Chronic nausea and orthostatic intolerance: Diagnostic utility of orthostatic challenge duration, Nausea Profile Questionnaire, and neurohumoral measures

• Published in: Neurogastroenterology and motility Vol. 30; no. 11; pp. e13433 - n/a
• Main Authors: Wagoner, Ashley L., Tarbell, Sally E., Shaltout, Hossam A., Diz, Debra I., Weese‐Mayer, Debra E., Fortunato, John E.
• Format: Journal Article
• Language: English
• Published: England Wiley Subscription Services, Inc 01.11.2018
• Subjects: Adolescent; Aldosterone; Baroreceptors; Blood pressure; Catecholamines; Child; Children; Dyspepsia; Etiology; Female; functional nausea; Heart rate; Humans; Hypotension; Intolerance; Male; Nausea; Nausea - blood; Nausea - diagnosis; nausea profile; Orthostatic Intolerance - blood; Orthostatic Intolerance - diagnosis; Posture; Questionnaires; Reflexes; Renin; Surveys and Questionnaires; Syncope; Tachycardia; tilt table testing AND OI AND paediatrics; Tilt-Table Test - methods; Vasopressin; Vasopressins - blood; nausea profile; tilt table testing AND OI AND paediatrics; functional nausea
• ISSN: 1350-1925; 1365-2982; 1365-2982
• DOI: 10.1111/nmo.13433

Background Chronic nausea in pediatrics is a debilitating condition with unclear etiology. We aimed to define hemodynamic and neurohumoral characteristics of chronic nausea associated with orthostatic intolerance in order to improve identification and elucidate mechanism. Methods Children (10‐18 years) meeting Rome III criteria for functional dyspepsia with nausea and symptoms of orthostatic intolerance (OI) completed a Nausea Profile Questionnaire followed by prolonged (45 minutes rather than the traditional 10 minutes) head‐upright tilt (HUT) (70° tilt up) test. Circulating catecholamines, vasopressin, aldosterone, renin, and angiotensins were measured supine and after 15 minutes into HUT. Beat‐to‐beat heart rate and blood pressure were continuously recorded to calculate their variability and baroreflex sensitivity. Key Results Within 10 and 45 minutes of HUT, 46% and 85% of subjects, respectively, had an abnormal tilt test (orthostatic hypotension, postural orthostatic tachycardia, or syncope).
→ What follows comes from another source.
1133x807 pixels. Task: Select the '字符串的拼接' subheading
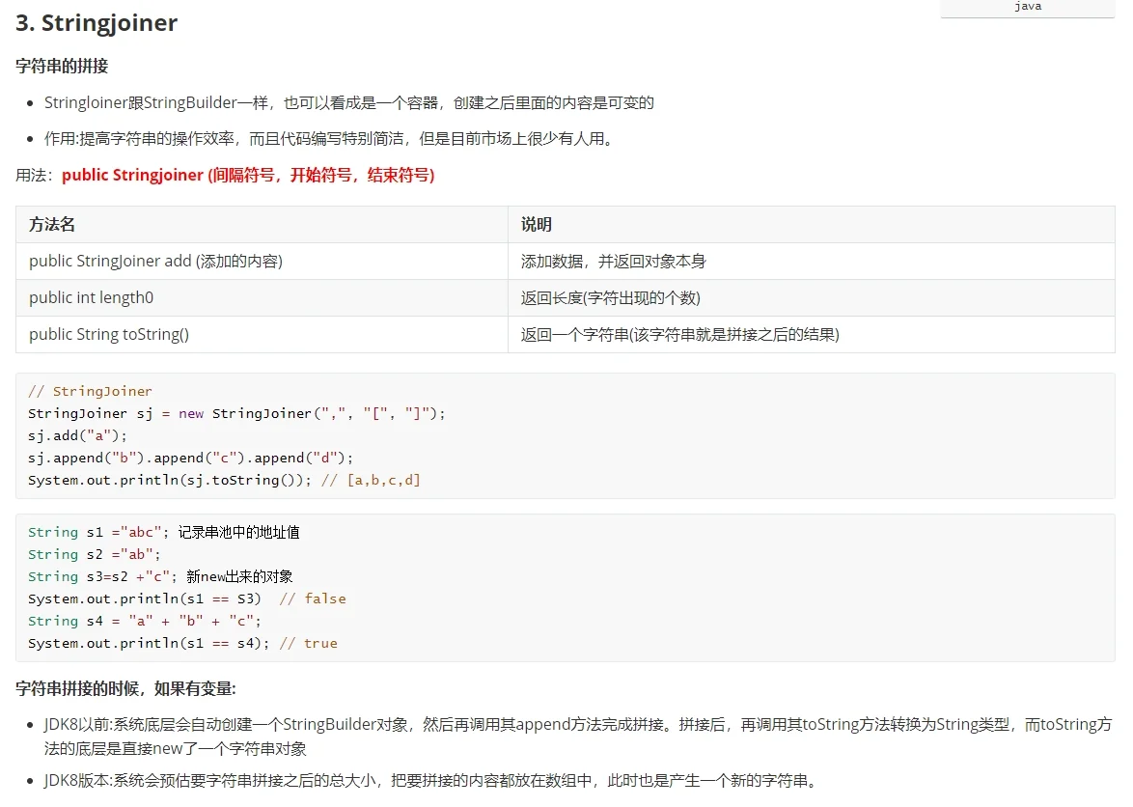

At 15 and 45 minutes of HUT, nausea was elicited in 42% and 65% of subjects respectively. Higher Nausea Profile Questionnaire scores correlated with positive HUT testing at 10 minutes (P = 0.004) and baroreflex sensitivity at 15 minutes (P ≤ 0.01). Plasma vasopressin rose 33‐fold in subjects with HUT‐induced nausea compared to twofold in those who did not experience HUT‐induced nausea (P < 0.01). Conclusions and Inferences In children with chronic nausea and OI, longer duration HUT elicited higher frequency of abnormal tilt testing and orthostatic‐induced nausea. The Nausea Profile Questionnaire predicted the orthostatic response to tilt testing. Exaggerated vasopressin release differentiated patients with HUT‐induced nausea (vs those without nausea), suggesting a possible mechanism for chronic nausea in childhood. We aimed to define hemodynamic and neurohumoral characteristics of chronic nausea associated with orthostatic intolerance. In children with chronic nausea and OI, longer duration HUT elicited higher frequency of abnormal tilt testing and orthostatic‐induced nausea with the Nausea Profile Questionnaire predicting the orthostatic response to tilt testing. Exaggerated vasopressin release differentiated patients with HUT‐induced nausea (vs those without nausea).